__WHAT THE EXERCISE ASKS__.
Copy the court transcript again, beginning at "Copyright in the" and stopping after "Patience Immigration, Lawyers)", with "applicant" substituted for "plaintiff".

__TEXT SECTION__.
>>>>>
Plaintiff S157-02 of 2002 v The Commonwealth of Australia
[2002] HCATrans 279
IN THE HIGH COURT OF AUSTRALIA
Office of the Registry
Sydney No S157 of 2002
B e t w e e n -
PLAINTIFF S157 OF 2002
Plaintiff
and
THE COMMONWEALTH OF AUSTRALIA
Defendant
For mention
GUMMOW J
(In Chambers)
TRANSCRIPT OF PROCEEDINGS
AT SYDNEY ON TUESDAY, 23 JULY 2002, AT 9.32 AM
(Continued from 19/7/02)
Copyright in the High Court of Australia
MR D.J. COLQUHOUN‑KERR: If it please your Honour, I appear for the plaintiff. (instructed by Parish Patience Immigration, Lawyers)
MR S.B. LLOYD: I appear for the Commonwealth, your Honour. (instructed by the Australian Government Solicitor)
HIS HONOUR: I have this draft case stated here. Two things occurred to me. If it transpired that section 474 was relevantly invalid, that would not avail your client, would it, unless 486A was also invalid? Is that how it would work out, or is there some other possibility?
MR COLQUHOUN‑KERR: No, I do not believe so. I think both the Commonwealth and myself are agreed that under no expanded construction of Hickman that has thus been advanced or considered by the courts could a claim under the sort of Miah heading succeed. I scoured the authorities. The only matter that has tested this that I am aware of is a decision which I have not put on the authorities because I did not think it was in contest. It was NAAX v Minister for Immigration and Multicultural Affairs, a Federal Court decision before his Honour Mr Justices Gyles [2002] FCA 263. A point similar to that which we have raised was argued. I have a copy of the decision, just a printout from ‑ ‑ ‑
HIS HONOUR: I can get it quite easily, thank you.
MR COLQUHOUN‑KERR: His Honour considered an argument that was there put that on the basis of Miah a jurisdictional error had occurred and, on the authority of Aala, therefore you could squeeze this in within the Hickman principle if the Hickman principle is a true construction of how section 474 operates. The court rejected that very bluntly and so I think that is where the authority of the judicial system operates at the moment.
HIS HONOUR: Yes. All right.
MR COLQUHOUN‑KERR: Your Honour, might I just raise one point that my friend raised with me this morning. When we came before your Honour the other day I indicated that it was the Commonwealth’s view that the words “in whole or in part” should remain in the question. It has been put to me by Mr Lloyd that given that the matter is now expressed in terms of the formulation that was in Lim, those words “in whole or in part” are no longer relevant. So that, in a sense, tails of those questions could be deleted.
The other point, if I might just again explore something with your Honour, and I put it no higher than this: when your Honour asked me about section 486A and whether or not we must be defeated if that was held to be valid, I was unambiguous in agreeing that that must be the case on the way in which that was expressed. I have since had the occasion, because I was troubled by that, to look at a case in which your Honour was involved, Mewettv The Commonwealth of Australia (1996) 191 CLR 471, and your Honour’s judgment with ‑ ‑ ‑
HIS HONOUR: It is a joint judgment, I think.
MR COLQUHOUN‑KERR: A joint judgment with Justice Kirby at – the pages that I am referring to are pages 534 to 535. Your Honours said to this effect, that where you have:
a statutory bar, at least in the case of statute of limitations in the traditional form, does not go to the jurisdiction of the court to entertain the claim but to the remedy available and hence to the defences which may be pleaded. The cause of action has not been extinguished. Absent an appropriate plea, the matter of the statutory bar does not arise for the consideration of the court. This is so at least where the limitation period is not annexed by statute to a right which it creates so as to be of the essence of that right.
<<<<<
__MATERIAL__.
>>>>>
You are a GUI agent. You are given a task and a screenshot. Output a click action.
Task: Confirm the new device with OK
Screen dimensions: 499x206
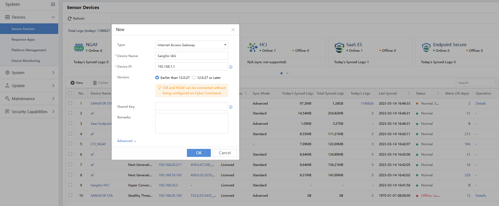pyautogui.click(x=199, y=153)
<<<<<
__COMPLETE RESPONSE__.
Copyright in the High Court of Australia
MR D.J. COLQUHOUN‑KERR: If it please your Honour, I appear for the applicant. (instructed by Parish Patience Immigration, Lawyers)